In winning the Innovation Showdown, Totango gets to lunch with Robert Abbott, the general partner at Norwest Venture Partners, and a question-and-answer session with Jai Das, the managing director at SAP Ventures. Alongside Abbott and Das, the panel of judges included Andy Vitus, a partner at Scale Venture Partners, and John Lee, a vice president at Silicon Valley Bank.
Totango beat out four midstage companies that presented at CloudBeat:
- Averail provides iPhone and iPad apps that can search for, access, and edit documents sitting in various clouds and cloud applications a company uses. Averail “doesn’t require an organization to move its content to a new storage location or a new repository,” said John Drewry, its founder and vice president of product. “Instead, we map the content at its source.”

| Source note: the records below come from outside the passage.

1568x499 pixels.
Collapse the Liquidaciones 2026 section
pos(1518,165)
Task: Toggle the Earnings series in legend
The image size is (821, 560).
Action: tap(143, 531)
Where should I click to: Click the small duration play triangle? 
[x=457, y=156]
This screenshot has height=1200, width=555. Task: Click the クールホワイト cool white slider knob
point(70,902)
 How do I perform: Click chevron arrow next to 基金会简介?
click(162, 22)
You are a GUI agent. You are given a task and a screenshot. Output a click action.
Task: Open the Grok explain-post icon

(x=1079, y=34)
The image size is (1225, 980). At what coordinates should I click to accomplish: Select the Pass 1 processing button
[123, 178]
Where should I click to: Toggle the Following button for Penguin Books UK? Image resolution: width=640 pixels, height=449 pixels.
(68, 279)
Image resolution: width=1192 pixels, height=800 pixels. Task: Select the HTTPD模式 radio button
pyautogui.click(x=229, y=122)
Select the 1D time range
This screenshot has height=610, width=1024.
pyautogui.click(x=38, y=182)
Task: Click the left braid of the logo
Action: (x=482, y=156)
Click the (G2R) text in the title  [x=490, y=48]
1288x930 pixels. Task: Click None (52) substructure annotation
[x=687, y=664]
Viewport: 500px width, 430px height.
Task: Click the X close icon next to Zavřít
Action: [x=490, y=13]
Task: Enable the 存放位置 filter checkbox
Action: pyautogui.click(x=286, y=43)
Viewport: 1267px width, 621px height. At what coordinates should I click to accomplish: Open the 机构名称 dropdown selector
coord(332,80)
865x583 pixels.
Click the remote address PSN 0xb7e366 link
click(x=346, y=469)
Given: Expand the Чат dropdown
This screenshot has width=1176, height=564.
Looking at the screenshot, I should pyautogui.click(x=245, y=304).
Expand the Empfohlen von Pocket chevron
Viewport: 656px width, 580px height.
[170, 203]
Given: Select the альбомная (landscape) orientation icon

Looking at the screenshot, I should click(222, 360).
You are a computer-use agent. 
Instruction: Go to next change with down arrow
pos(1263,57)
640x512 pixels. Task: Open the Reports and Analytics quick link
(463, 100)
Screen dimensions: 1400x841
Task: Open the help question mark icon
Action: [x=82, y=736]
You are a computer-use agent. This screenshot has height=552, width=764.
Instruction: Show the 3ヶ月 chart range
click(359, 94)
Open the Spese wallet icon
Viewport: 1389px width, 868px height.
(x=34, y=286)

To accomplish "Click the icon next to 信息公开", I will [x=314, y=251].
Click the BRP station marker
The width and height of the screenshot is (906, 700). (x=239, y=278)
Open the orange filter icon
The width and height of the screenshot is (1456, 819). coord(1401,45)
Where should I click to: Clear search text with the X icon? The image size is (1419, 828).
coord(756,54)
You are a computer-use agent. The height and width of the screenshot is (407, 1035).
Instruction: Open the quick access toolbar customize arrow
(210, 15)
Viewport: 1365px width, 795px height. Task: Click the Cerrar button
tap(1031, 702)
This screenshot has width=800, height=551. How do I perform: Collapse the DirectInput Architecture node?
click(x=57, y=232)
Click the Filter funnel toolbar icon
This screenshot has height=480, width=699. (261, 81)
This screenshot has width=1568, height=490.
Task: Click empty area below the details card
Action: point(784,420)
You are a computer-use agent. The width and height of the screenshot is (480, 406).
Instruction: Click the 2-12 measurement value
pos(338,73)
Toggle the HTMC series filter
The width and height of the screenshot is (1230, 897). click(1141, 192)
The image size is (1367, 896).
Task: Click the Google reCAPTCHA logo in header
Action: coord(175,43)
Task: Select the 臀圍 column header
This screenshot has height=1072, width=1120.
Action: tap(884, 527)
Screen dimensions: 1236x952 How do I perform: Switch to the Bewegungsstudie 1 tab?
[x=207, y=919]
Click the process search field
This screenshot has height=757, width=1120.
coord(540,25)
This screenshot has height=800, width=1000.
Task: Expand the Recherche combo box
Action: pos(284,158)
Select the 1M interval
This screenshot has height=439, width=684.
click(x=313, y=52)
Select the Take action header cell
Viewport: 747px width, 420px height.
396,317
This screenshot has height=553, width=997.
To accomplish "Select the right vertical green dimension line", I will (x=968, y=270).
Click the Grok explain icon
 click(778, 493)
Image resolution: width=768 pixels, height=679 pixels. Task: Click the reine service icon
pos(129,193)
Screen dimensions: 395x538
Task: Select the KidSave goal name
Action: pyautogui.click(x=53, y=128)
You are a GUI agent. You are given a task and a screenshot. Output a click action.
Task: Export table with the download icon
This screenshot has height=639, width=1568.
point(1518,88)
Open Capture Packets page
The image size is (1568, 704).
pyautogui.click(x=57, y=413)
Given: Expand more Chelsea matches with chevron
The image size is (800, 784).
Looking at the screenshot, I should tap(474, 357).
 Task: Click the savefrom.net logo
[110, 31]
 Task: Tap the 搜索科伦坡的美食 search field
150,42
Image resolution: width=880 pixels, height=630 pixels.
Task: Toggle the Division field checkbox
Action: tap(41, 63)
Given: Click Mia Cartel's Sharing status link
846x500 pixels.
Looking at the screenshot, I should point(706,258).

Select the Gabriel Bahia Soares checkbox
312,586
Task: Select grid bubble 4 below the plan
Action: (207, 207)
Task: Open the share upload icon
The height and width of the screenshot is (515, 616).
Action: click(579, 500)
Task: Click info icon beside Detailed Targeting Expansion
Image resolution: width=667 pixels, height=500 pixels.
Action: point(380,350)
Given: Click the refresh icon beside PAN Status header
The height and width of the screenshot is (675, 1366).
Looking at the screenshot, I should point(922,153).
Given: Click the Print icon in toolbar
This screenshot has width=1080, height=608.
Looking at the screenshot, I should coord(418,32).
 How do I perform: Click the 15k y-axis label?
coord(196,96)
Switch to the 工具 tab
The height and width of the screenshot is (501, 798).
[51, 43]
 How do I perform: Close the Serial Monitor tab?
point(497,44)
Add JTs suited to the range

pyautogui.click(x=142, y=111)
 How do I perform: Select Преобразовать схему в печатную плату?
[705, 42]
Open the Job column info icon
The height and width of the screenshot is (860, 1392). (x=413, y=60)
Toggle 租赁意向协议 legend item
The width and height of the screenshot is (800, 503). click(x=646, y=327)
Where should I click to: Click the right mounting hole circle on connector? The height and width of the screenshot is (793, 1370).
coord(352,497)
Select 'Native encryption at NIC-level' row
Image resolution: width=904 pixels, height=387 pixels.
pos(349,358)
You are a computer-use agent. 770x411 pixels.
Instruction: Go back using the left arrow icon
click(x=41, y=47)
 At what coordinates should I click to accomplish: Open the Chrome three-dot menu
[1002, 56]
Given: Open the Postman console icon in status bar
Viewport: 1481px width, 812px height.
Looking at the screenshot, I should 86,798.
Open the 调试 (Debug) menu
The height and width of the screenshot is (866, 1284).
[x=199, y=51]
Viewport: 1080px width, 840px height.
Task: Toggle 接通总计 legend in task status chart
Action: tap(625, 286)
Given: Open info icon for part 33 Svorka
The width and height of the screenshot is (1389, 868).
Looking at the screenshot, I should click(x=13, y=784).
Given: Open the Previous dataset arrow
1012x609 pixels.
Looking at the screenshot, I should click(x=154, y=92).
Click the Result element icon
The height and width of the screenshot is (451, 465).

- CloudVelocity focuses on moving applications from on-premise data centers to public clouds and helping companies use the cloud for disaster recovery and testing. During a demo of the web-based product, Anand Iyengar, a cofounder and the company’s chief technology officer, showed how easy it is to drag and drop applications from an on-premise environment to a public cloud.
- ElasticBox helps customers spin up the resources they need to run applications in multiple public clouds and determine operational policies for repeated use. Alberto Maestro, ElasticBox’s chief technology officer, talked about how cloud management is incomplete if it doesn’t account for the management of actual applications. “Every enterprise has been trying to implement this [service] for the last five to 10 years,” Maestro said when asked about competitors.
- Piston provides a version of OpenStack, additional management tools for adding and removing cloud resources, and customer support. Piston cofounder and chief scientist Christopher MacGown said the product has been getting deployed in many countries on bare-metal servers that have not implemented private clouds before. That differentiates it to some extent from companies focusing on OpenStack deployments on servers already running hypervisors for handling multiple workloads per server.